In an effort to improve our leverage ratio, in the fourth quarter of 2019, we announced a plan to reduce our absolute debt using free cash flow and targeted proceeds from the monetization of select, non-strategic exploration and production assets, core mineral assets and our remaining retained equity interest in Equitrans Midstream (the Deleveraging Plan). There can be no
26

Table of Contents
assurance that we will be able to generate sufficient free cash flow or find attractive asset monetization opportunities or that any such transactions will be completed on our anticipated timeframe, if at all, which would delay or inhibit our ability to successfully execute our Deleveraging Plan. Furthermore, our estimated value for the assets to be monetized under our Deleveraging Plan involves multiple assumptions and judgments about future events that are inherently uncertain; accordingly, there can be no assurance that the resulting net cash proceeds from asset monetization transactions will be as anticipated, even if such transactions are consummated. Some of the factors that could affect our ability to successfully execute our Deleveraging Plan include changes in the financial condition or prospects of prospective purchasers and the availability of financing to potential purchasers on reasonable terms, the number of prospective purchasers, the number of competing assets on the market, unfavorable economic conditions, industry trends and changes in laws and regulations. If we are not able to successfully execute our Deleveraging Plan or otherwise reduce our absolute debt to a level we believe appropriate, our credit ratings may be lowered, we may reduce or delay our planned capital expenditures or investments, and we may revise or delay our strategic plans.

Our exploration and production operations have substantial capital requirements, and we may not be able to obtain needed capital or financing on satisfactory terms.

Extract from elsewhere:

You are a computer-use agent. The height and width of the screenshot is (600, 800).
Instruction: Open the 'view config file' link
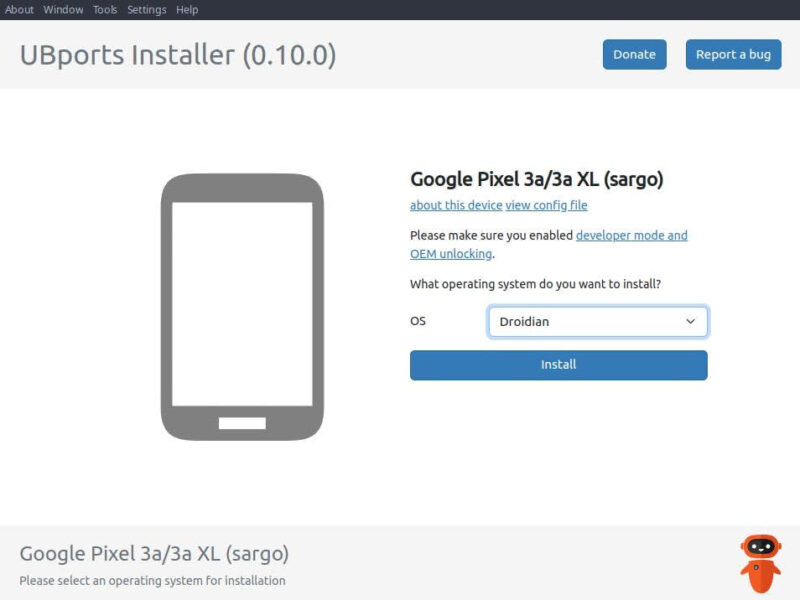[x=546, y=206]
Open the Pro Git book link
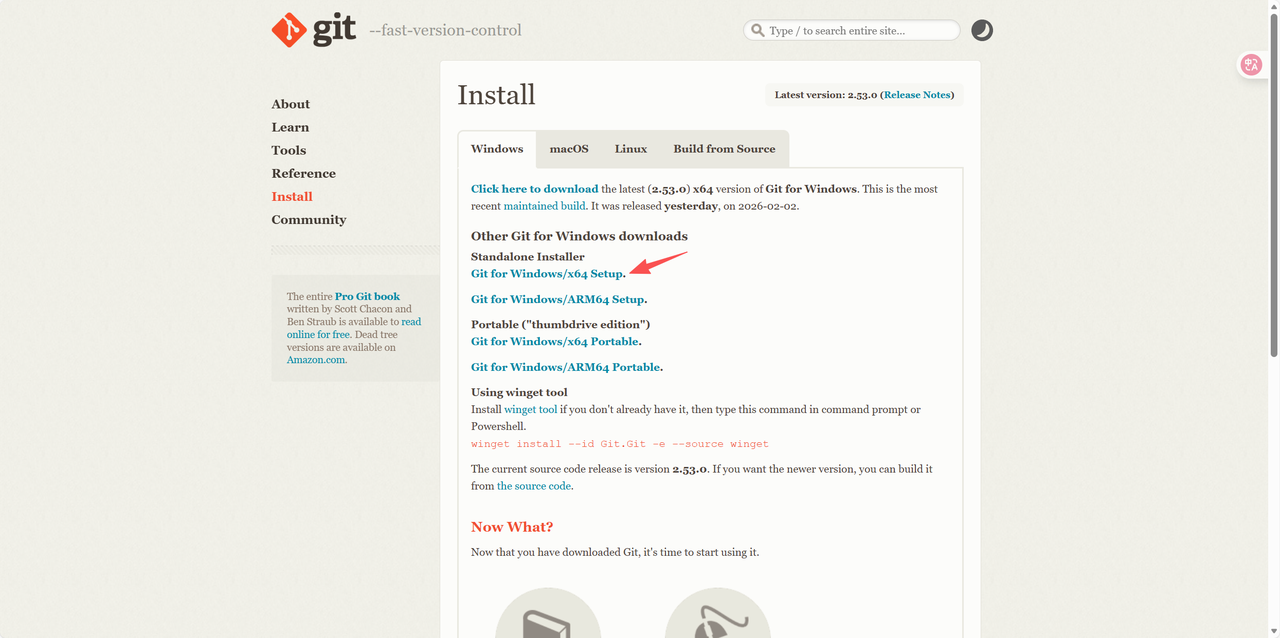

Our business is capital intensive. We make and expect to continue to make substantial capital expenditures for the development and acquisition of natural gas, NGLs and oil reserves. We typically fund our capital expenditures with existing cash and cash generated by operations and, to the extent our capital expenditures exceed our cash resources, from borrowings under our credit facility and other external sources of capital. If we do not have sufficient borrowing availability under our credit facility, we may seek alternate debt or equity financing, sell assets or reduce our capital expenditures. The issuance of additional indebtedness would require that a portion of our cash flow from operations be used for the payment of interest and principal on our indebtedness, thereby reducing our ability to use cash flow from operations to fund working capital, capital expenditures and acquisitions. The actual amount and timing of our future capital expenditures may differ materially from our estimates as a result of, among other things, natural gas prices, actual drilling results, the availability of drilling rigs and other services and equipment, and regulatory, technological and competitive developments.

Our cash flow from operations and access to capital are subject to a number of variables, including:

our level of proved reserves and production;
the level of hydrocarbons we are able to produce from existing wells;
our access to, and the cost of accessing, end markets for our production;
the prices at which our production is sold;
our ability to acquire, locate and produce new reserves;
the levels of our operating expenses; and
our ability to access the public or private capital markets or borrow under our credit facility.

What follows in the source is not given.